Потом поворачивается к Элиоту и что-то шепчет ему по-французски. Его щёки чуть заметно вспыхивают, и он сконфуженно смотрит на меня и бормочет:
– Эмми, нам пора идти, нужно пообщаться кое с кем…
Ана вновь встревает, бормочет что-то непонятное, тянет его за плечо, и, прежде чем Элиот попытается ещё что-нибудь сказать, я обрываю его страдания.
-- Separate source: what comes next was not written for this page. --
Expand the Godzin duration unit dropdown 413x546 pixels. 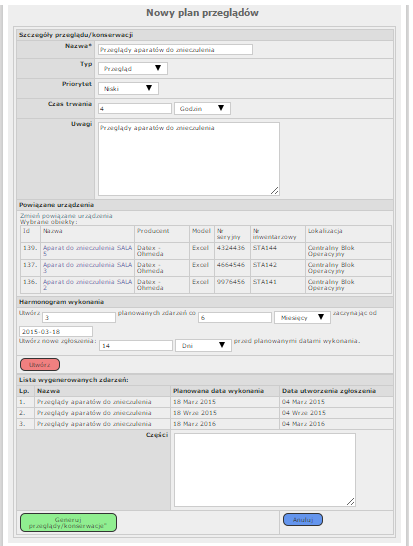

– Увидимся. Пойду поем листьев, – и скрываюсь в противоположном направлении. Скажи мне, кто твой друг, и я скажу, кто ты, так ведь? Никогда не думала, что брат Лукаса будет встречаться с такой сучкой, но, с другой стороны, надменная Ана и завистливый Элиот – отличная пара, не сомневаюсь.
Я брожу среди гостей, в облаке их духов и сладкого винного запаха, нахожу местечко, чтобы встать и полакомиться помидорами в бальзамическом уксусе. Я наблюдаю за Элиотом и Аной, которые улыбаются друг другу и переплетают пальцы, за Жаном, который с гордостью рассказывает о талантах Аманды всем, кто готов слушать, я обвожу глазами комнату – и вижу одни только счастливые пары.